INPUT MATERIAL:

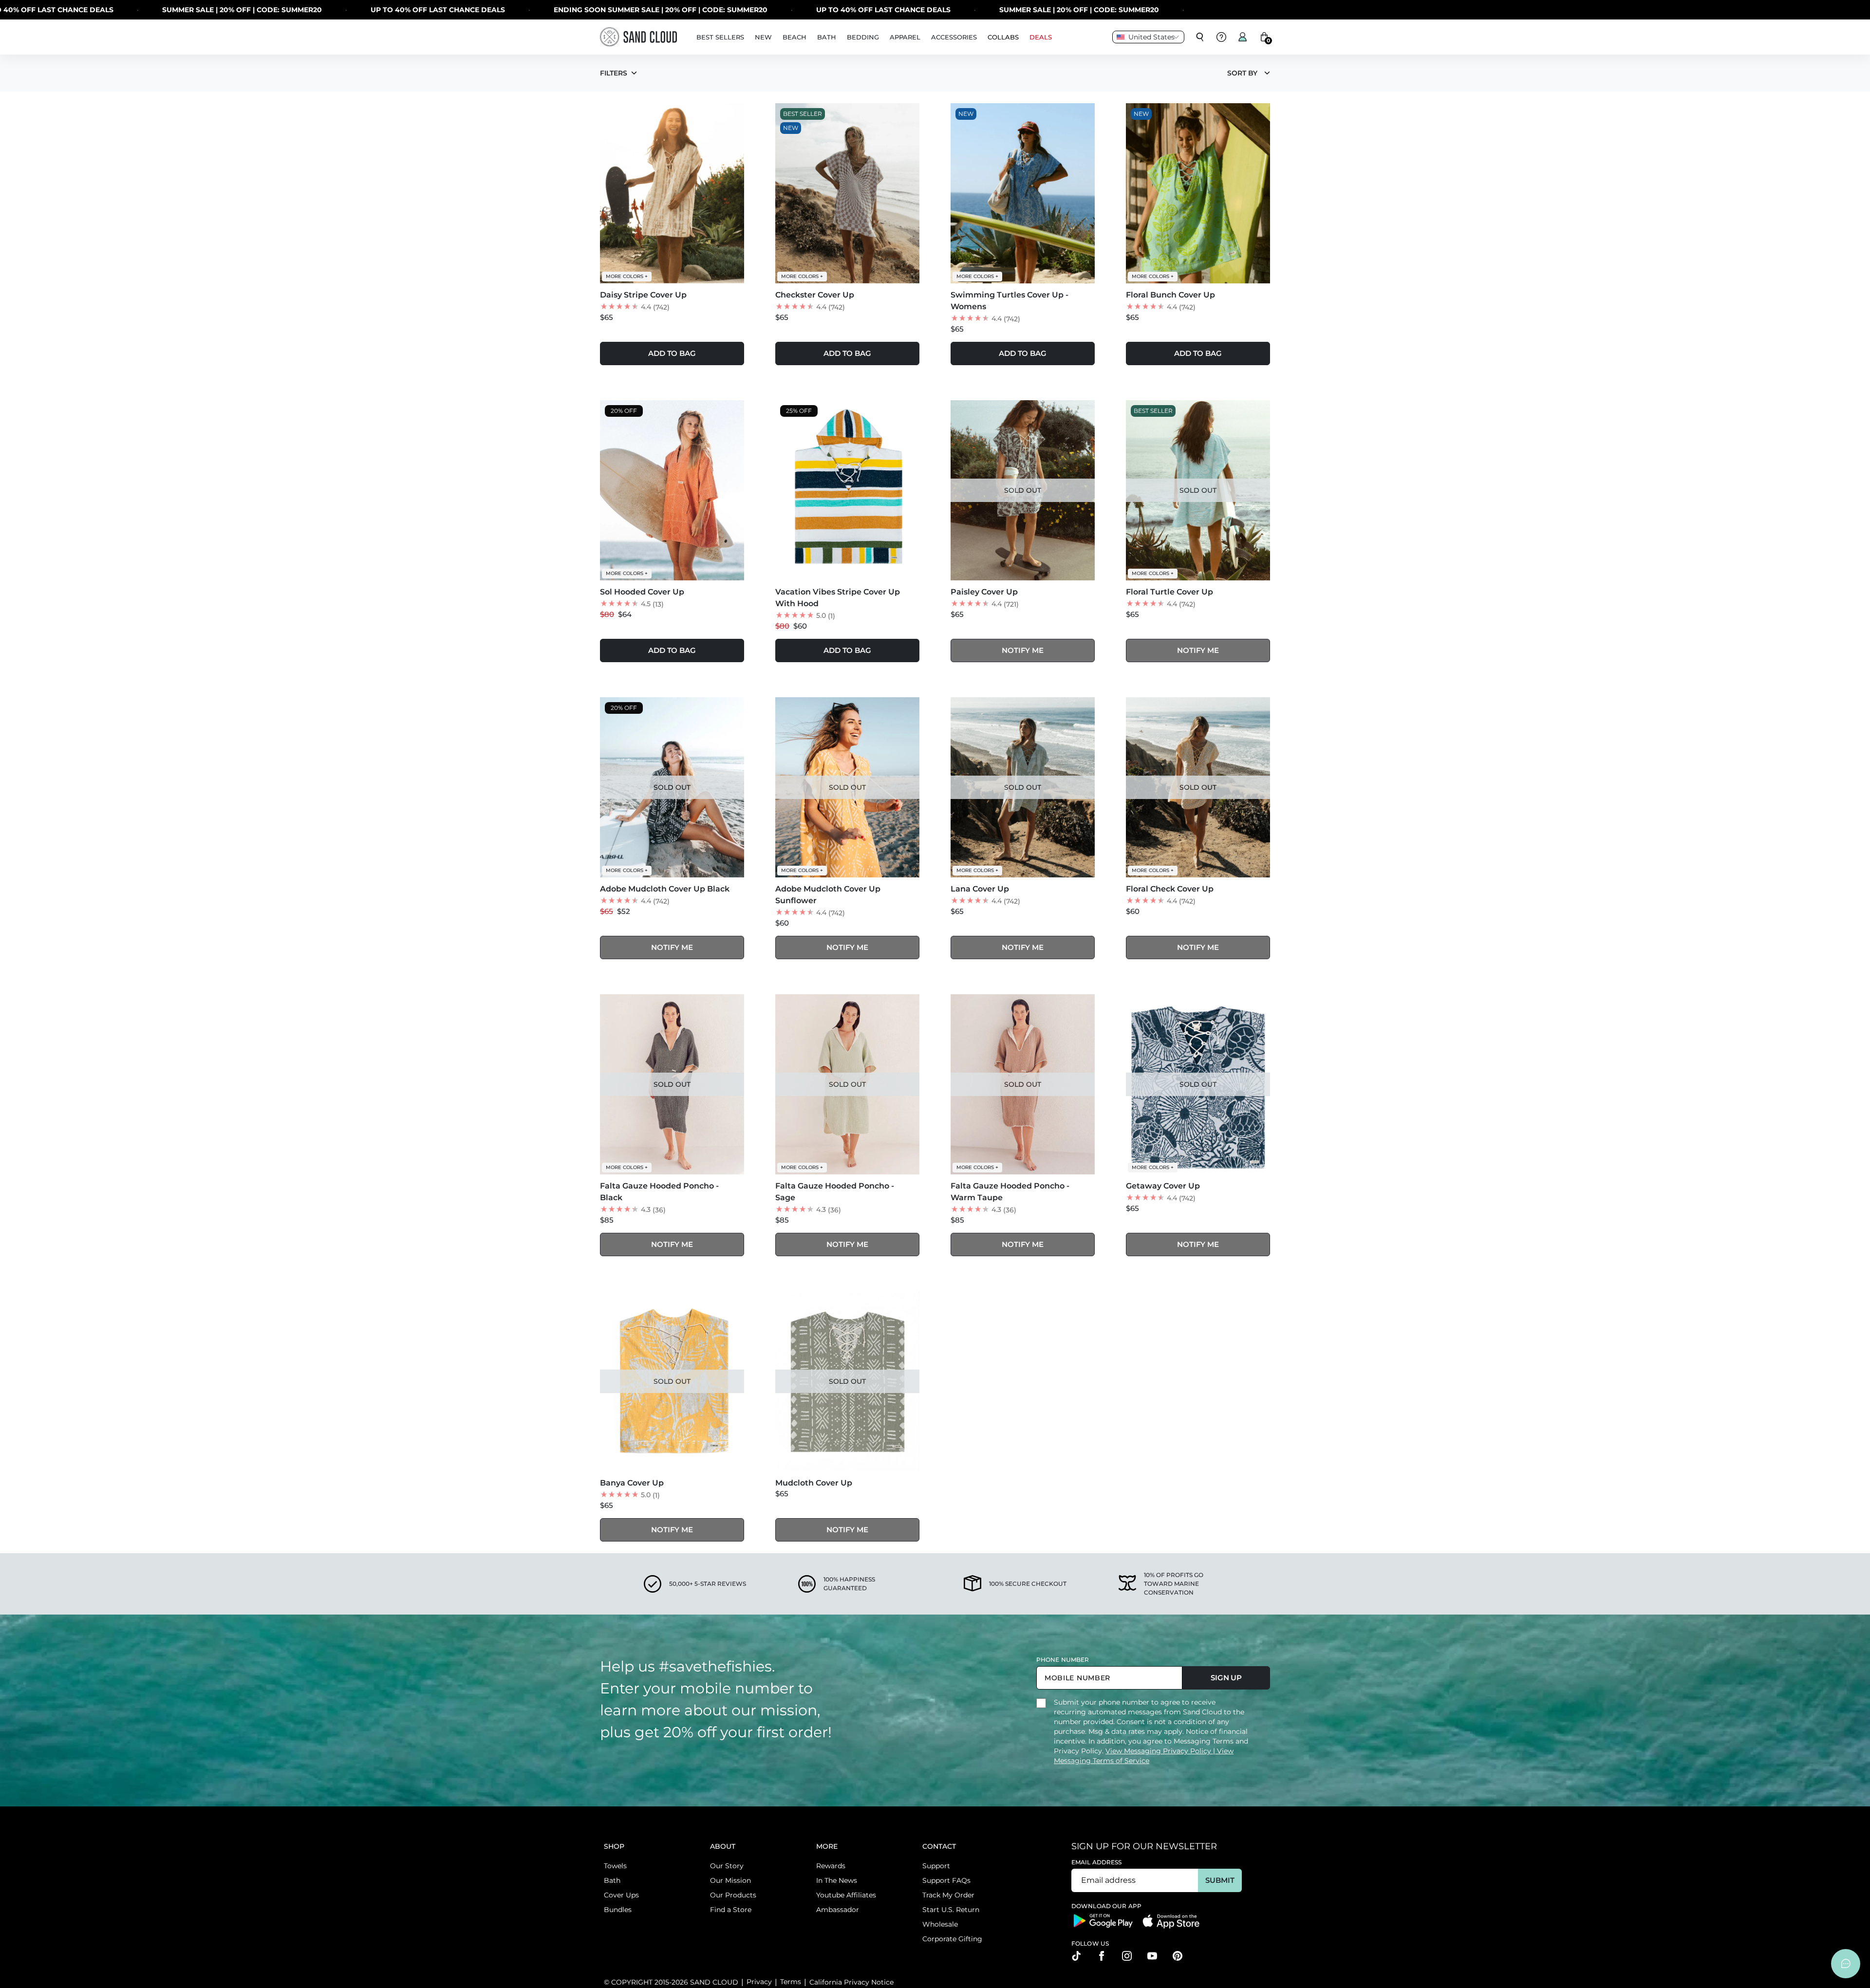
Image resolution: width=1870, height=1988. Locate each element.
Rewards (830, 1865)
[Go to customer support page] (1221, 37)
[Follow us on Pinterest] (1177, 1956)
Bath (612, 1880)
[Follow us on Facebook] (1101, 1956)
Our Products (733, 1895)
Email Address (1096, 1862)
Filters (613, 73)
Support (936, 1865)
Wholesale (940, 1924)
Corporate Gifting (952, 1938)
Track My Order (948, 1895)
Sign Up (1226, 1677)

...

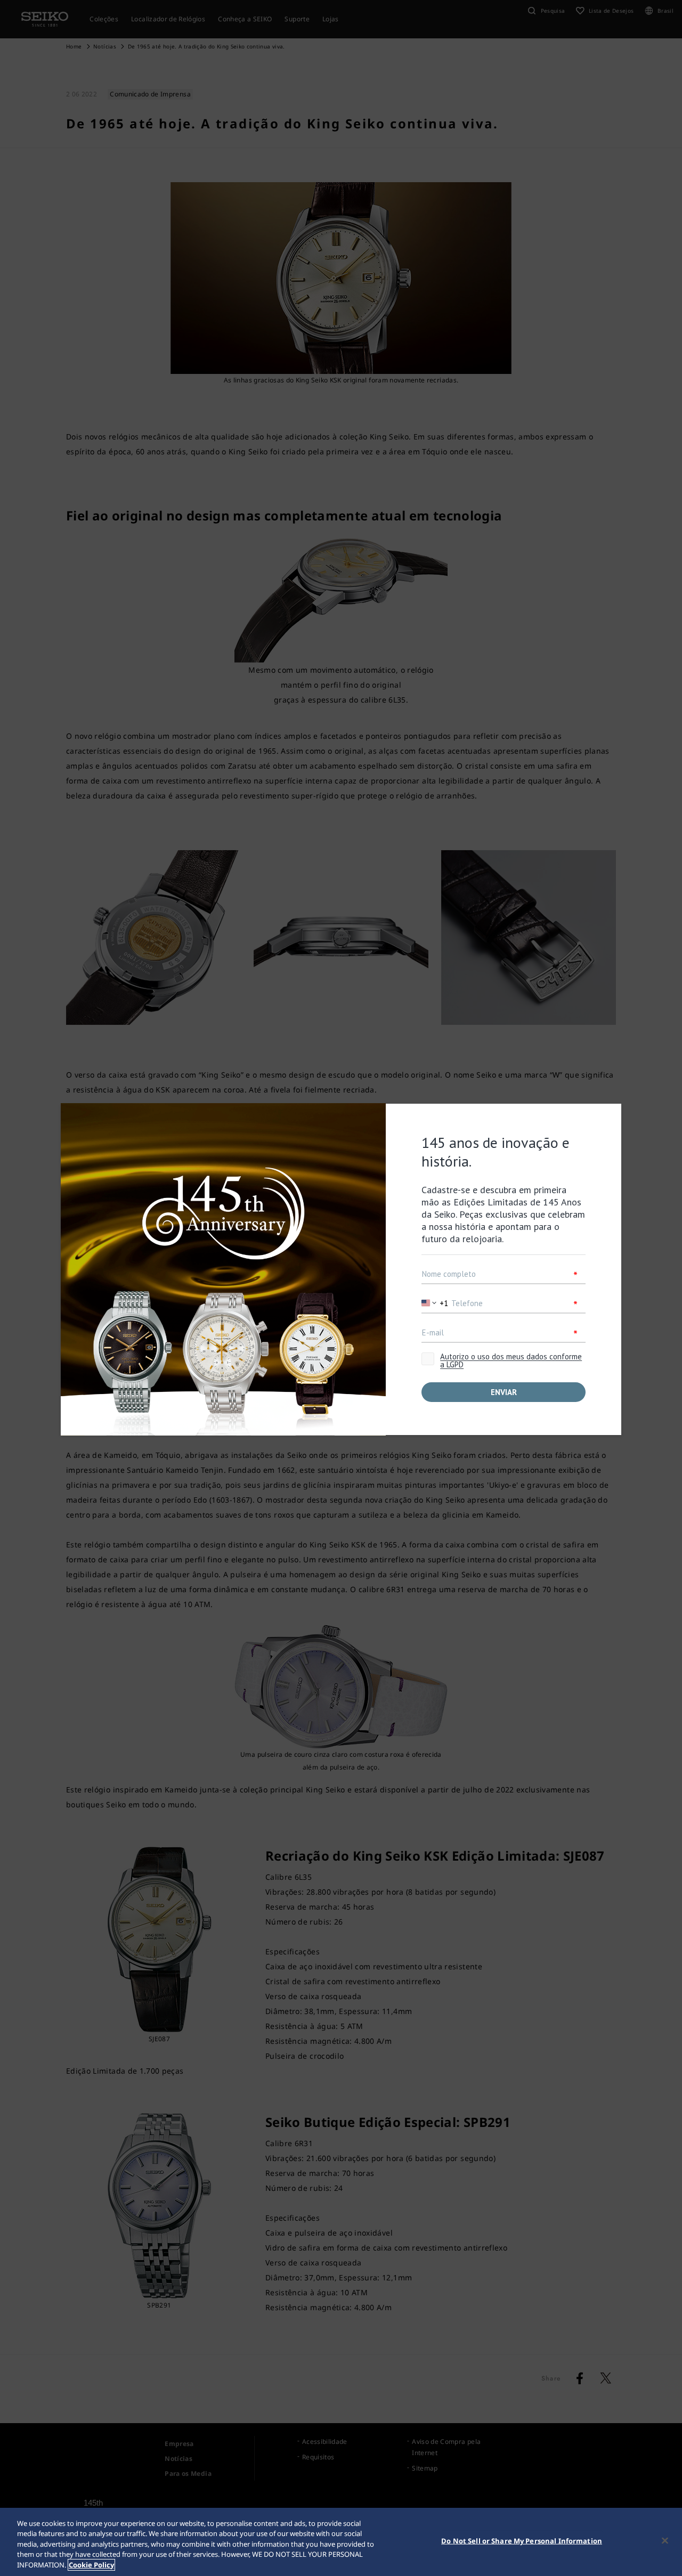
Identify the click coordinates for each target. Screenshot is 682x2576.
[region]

GOAL OF THE EXERCISE:
Output only an exact transcription of the lines above from the one with "Filters (613, 73)" up to and including the one with "Sign Up (1226, 1677)".

WRITTEN ANSWER:
Filters (613, 73)
Support (936, 1865)
Wholesale (940, 1924)
Corporate Gifting (952, 1938)
Track My Order (948, 1895)
Sign Up (1226, 1677)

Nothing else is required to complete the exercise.